Iván Buigues

Personal information
- Full name: Iván Buigues Rico
- Date of birth: 10 August 1996 (age 29)
- Place of birth: Mutxamel, Spain
- Height: 1.87 m (6 ft 1+1⁄2 in)
- Position: Goalkeeper

Team information
- Current team: Orihuela
- Number: 1

Youth career
- 2003–2008: Hércules
- 2008–2012: Valencia
- 2012–2014: Hércules

Senior career*
- Years: Team / Apps / (Gls)
- 2014–2018: Hércules / 27 / (0)
- 2018–2019: Logroñés / 3 / (0)
- 2019–2020: Intercity
- 2020: Talavera / 5 / (0)
- 2020–2025: Águilas / 147 / (0)
- 2025–: Orihuela / 33 / (0)

= Iván Buigues =

Spanish footballer (born 1996)

Iván Buigues Rico (born 10 August 1996) is a Spanish footballer who plays as a goalkeeper for Segunda Federación club Orihuela.

==Club career==
Born in Mutxamel, Valencian Community, Buigues played youth football for local Hércules CF from ages 7 to 12, and finished his development there after a four-year spell with neighbours Valencia CF. On 27 January 2014, he signed a new deal with the club running until 2016.

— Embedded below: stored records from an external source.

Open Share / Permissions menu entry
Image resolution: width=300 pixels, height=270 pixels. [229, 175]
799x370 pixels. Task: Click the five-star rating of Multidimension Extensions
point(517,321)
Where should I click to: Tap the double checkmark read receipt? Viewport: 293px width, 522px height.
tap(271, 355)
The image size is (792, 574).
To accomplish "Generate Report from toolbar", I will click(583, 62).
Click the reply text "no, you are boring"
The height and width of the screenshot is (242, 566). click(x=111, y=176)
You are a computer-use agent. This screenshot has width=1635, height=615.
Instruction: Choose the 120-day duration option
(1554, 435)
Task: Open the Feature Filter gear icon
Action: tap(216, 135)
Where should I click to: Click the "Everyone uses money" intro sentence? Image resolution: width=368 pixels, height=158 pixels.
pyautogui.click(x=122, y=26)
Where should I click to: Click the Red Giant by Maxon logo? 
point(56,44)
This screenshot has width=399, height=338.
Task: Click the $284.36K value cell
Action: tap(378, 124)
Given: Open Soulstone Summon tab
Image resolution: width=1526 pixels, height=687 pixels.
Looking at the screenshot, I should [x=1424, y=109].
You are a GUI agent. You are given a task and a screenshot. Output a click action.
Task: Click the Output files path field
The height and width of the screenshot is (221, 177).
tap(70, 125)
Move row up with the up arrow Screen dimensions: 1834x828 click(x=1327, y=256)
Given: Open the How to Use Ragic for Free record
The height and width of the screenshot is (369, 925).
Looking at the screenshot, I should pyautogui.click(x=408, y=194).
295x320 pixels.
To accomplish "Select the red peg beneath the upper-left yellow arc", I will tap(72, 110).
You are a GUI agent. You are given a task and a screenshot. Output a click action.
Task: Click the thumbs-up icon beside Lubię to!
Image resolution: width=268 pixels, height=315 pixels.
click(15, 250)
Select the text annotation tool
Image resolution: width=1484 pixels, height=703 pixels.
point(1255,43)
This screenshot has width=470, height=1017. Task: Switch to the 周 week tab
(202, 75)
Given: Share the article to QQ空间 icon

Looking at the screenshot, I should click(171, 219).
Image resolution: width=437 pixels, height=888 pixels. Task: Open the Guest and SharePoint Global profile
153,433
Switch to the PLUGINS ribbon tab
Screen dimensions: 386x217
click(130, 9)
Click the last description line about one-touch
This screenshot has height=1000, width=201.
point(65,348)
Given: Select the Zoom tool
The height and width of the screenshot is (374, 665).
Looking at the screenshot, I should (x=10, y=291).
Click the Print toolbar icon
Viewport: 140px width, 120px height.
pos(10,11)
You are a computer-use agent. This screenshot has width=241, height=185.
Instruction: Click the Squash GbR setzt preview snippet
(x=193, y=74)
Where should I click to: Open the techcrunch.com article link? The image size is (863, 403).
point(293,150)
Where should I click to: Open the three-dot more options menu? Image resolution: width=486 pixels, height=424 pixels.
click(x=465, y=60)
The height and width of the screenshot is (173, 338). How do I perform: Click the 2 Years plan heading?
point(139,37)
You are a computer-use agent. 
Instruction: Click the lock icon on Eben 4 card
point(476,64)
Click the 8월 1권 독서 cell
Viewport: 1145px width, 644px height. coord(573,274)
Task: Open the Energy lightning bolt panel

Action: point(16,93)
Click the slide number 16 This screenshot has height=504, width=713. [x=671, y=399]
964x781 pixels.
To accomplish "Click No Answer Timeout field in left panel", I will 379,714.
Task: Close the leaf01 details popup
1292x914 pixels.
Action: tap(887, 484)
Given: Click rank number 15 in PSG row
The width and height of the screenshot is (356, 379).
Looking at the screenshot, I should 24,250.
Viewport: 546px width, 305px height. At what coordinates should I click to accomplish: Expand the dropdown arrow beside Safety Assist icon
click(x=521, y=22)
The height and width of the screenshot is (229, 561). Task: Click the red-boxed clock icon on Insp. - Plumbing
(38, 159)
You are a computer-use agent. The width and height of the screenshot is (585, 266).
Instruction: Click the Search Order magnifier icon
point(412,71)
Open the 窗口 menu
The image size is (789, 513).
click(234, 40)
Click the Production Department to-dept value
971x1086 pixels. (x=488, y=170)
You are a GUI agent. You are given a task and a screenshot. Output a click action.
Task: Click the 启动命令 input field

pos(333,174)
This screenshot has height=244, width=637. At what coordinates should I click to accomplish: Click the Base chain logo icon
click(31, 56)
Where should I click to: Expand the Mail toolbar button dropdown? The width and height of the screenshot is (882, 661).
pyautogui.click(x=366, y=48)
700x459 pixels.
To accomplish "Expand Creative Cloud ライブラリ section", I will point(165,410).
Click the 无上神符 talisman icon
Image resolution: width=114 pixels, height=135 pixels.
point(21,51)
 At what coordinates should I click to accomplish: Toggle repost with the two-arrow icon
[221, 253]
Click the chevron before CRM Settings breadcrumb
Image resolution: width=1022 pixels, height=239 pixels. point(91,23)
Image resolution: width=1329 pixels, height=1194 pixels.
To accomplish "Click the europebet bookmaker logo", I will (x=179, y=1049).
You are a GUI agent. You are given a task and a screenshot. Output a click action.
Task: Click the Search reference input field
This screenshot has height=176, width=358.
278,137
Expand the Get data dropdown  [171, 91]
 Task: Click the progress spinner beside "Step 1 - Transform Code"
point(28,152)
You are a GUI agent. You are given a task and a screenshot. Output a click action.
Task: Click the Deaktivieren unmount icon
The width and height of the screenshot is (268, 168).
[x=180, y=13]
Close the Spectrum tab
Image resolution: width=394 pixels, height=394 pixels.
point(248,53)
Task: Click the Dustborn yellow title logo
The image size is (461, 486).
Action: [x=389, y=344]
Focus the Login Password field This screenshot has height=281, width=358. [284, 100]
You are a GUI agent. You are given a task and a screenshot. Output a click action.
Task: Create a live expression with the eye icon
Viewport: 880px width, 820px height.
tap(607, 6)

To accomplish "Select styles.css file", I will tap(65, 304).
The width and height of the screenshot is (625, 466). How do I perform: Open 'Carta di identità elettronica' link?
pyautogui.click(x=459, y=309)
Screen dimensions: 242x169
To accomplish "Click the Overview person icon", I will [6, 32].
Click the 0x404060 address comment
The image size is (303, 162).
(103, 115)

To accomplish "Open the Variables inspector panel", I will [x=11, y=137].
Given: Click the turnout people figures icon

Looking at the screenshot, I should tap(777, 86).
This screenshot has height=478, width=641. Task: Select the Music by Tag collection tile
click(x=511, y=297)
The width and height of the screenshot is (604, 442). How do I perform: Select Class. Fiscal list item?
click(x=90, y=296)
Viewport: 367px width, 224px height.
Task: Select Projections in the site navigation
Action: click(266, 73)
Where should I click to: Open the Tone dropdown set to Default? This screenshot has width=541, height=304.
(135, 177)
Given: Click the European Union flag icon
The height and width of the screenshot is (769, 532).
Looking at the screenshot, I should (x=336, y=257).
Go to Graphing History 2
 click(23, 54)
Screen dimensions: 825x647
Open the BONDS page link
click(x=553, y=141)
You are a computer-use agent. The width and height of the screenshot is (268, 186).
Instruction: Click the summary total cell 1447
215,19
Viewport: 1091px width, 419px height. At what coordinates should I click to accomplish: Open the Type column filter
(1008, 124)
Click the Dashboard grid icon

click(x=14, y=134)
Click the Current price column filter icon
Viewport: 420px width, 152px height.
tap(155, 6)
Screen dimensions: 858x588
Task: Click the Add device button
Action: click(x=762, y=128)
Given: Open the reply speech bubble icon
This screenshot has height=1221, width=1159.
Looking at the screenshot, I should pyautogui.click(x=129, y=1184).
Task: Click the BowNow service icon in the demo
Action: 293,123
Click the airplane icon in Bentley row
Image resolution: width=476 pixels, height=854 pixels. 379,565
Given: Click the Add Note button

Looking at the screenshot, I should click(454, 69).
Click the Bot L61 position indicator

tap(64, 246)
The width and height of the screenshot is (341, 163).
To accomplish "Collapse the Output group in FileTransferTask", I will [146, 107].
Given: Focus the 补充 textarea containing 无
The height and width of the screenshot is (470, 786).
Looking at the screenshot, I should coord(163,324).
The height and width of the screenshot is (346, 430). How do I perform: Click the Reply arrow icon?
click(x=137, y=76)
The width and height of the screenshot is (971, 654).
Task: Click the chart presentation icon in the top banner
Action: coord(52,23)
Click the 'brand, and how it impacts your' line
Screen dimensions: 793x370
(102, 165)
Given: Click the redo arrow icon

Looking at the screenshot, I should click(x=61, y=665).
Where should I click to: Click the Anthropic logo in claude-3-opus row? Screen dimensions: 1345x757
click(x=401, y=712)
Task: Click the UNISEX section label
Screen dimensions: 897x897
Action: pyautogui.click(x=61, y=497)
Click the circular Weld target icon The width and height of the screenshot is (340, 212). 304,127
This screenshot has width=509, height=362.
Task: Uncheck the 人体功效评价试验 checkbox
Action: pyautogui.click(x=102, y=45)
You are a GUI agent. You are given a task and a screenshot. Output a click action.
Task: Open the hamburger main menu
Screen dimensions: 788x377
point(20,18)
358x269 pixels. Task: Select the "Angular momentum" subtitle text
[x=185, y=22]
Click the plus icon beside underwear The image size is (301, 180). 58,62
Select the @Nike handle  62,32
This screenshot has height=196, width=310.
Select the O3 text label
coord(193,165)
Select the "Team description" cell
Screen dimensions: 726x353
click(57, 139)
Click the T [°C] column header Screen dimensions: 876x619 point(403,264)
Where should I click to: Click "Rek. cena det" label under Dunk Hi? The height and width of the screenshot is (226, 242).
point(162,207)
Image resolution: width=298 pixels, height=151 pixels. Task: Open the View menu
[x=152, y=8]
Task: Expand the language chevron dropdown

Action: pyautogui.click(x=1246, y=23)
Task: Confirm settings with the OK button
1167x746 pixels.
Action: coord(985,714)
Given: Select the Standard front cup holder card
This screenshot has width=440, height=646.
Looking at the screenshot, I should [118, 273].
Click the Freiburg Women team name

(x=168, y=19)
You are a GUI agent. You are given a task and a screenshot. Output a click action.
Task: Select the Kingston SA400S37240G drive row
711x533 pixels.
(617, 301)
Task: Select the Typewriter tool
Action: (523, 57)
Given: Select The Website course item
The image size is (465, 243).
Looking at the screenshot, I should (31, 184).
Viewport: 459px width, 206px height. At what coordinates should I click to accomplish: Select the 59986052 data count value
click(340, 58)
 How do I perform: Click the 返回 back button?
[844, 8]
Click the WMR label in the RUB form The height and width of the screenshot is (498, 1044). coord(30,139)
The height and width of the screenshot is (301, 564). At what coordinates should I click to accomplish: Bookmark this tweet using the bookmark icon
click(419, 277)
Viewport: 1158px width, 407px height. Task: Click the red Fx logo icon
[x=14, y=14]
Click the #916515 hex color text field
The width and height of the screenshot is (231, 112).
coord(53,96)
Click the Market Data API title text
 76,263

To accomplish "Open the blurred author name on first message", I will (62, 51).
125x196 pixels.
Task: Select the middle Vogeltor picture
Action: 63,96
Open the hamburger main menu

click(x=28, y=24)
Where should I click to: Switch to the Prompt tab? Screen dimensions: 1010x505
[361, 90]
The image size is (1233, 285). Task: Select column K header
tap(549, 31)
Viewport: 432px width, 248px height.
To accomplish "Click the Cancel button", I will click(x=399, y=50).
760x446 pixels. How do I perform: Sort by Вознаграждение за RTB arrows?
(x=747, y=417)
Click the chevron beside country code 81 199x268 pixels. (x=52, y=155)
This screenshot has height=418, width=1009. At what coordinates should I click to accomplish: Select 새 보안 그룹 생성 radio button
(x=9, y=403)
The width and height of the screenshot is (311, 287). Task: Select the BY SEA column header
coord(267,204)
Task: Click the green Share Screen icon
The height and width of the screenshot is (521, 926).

On 7 June 2014, while still a junior, Buigues made his only appearance as a professional, coming on as a late substitute for Oinatz Aulestia in a 1–2 home loss against FC Barcelona B in the Segunda División. He was definitely promoted to the first team in August, initially as second-choice.

In the 2018 off-season, Buigues joined UD Logroñés of Segunda División B. On 30 January 2020, he moved to CF Talavera de la Reina in the same league following a short stint with amateurs CF Intercity.